D’Alema: una tattica che smuove qualcosa?

31 Gen 2011

Ha senso mettere insieme un’alleanza forzosa e innaturale? L’unica sarebbe darle dignità. C’è bisogno di una legislatura costituente che rifondi la democrazia su regole certe e condivise. Ma quale democrazia? E quali regole?

Il nome di Massimo D’Alema, si sa, suscita sentimenti contrastanti nel popolo di centro sinistra: alcuni lo amano, molti lo detestano. E così la sua ultima proposta ha subito provocato un vespaio di polemiche: c’è chi la giudica l’ennesima alchimia politicista foriera di disastri e chi la ritiene una trovata ingegnosa. Ma se proviamo ad analizzarla a mente fredda, vediamo che potrebbe trattarsi di un espediente tattico di qualche utilità.

Dunque: tutti sanno che, se si andasse alle elezioni ora con l’attuale legge elettorale, con grande probabilità avremmo un Berlusconi vincente alla Camera e perdente al Senato, con conseguente stallo parlamentare e la necessità di formare un governo di grando coalizione di cui, però, il Cavaliere dovrebbe essere partner essenziale. L’unico modo per evitare questo risultato sarebbe di coalizzare tutte le opposizioni antiBerlusconi, che sulla carta avrebbero la maggioranza in entrambi i rami del Parlamento. Sulla carta, però. Perché una simile alleanza, così forzosa e innaturale, rischierebbe di disgustare molti elettori sia del Pd che del Terzo Polo. Immaginate le corazzate mediatiche berlusconiane intente a cannoneggiare “l’ammucchiata”, “l’armata Brancaleone”, e Fini e Casini che “sono andati a sinistra”. Potrebbe finire con un Cavaliere vincente sia alla Camera che al Senato.

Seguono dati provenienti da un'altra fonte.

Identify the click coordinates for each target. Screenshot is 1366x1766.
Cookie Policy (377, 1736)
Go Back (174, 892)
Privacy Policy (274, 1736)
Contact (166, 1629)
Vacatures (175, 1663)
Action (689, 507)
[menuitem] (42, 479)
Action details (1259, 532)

Non se ne esce. A meno di non riuscire a dare dignità a questa eterogenea coalizione.

Questo potrebbe dunque essere il significato della mossa dalemiana. Se siamo in piena emergenza democratica, se dobbiamo ricostruire le regole della civile convivenza distrutte dalla barbarie del berlusconismo, allora ha un senso mettere insieme forze distanti, e che tuttavia si riconoscono tutte in quegli obiettivi minimi ma essenziali. La reazione di Casini conferma questa interpretazione: se arrivassimo all’emergenza la proposta di D’Alema meriterebbe un’attenta riflessione, ha detto l’ex presidente della Camera. E gli stessi finiani, pur molto attenti, e per ovvie ragioni, a marcare la loro differenza con la sinistra, arrivano a conclusioni molto simili.

Tutto questo significa che ci si sta preparando al precipitare della situazione, e che la coscienza di dover dare dignità politica e programmatica ad un’ipotetica alleanza di tutti contro il Cavaliere è ben presente nei protagonisti maggiori della vicenda.

Così però ci si inoltra in un campo minato. Perché la dignità politica e programmatica è tutta nel proporre agli elettori una legislatura costituente che rifondi la democrazia su regole certe e condivise. Ce n’è bisogno, certo: tutti vedono l’abisso in cui siamo precipitati. Ma quale democrazia? E quali regole? Qui il presidenzialista Fini e il proporzionalista Casini la pensano in modo assai diverso, e anche il Pd è diviso. D’Alema immagina un referendum che chieda agli elettori se preferiscono la repubblica parlamentare o quella presidenziale. Ma poi chi dovrebbe dar seguito al verdetto referendario? Un Parlamento di nominati, come sarebbe anche il prossimo se non si cambia prima il Porcellum? Anche con Berlusconi fuori gioco, l’interrogativo resterebbe inquietante. Meglio, allora, proporre l’elezione di un’assemblea costituente, magari scarna, dove i vari sistemi possano essere valutati con serietà e competenza.

Tutto questo, però, è al momento solo un gioco intellettuale. Perché se Berlusconi si dimettesse, allora potrebbe entrare in campo un altro governo, presieduto magari da Tremonti, al quale si potrebbe chiedere la riforma della legge elettorale, che riporterebbe la politica su binari più normali. Ma se Berlusconi si incaponisse a restare, come è molto probabile che faccia, allora il problema di rendere digeribile per gli elettori una grande alleanza antiberlusconiana si riproporrebbe. E vedere che Pd e Terzo Polo cominciano a lavorarci è un buon segno di consapevolezza. Sarebbe bene che Di Pietro e Vendola facessero altrettanto.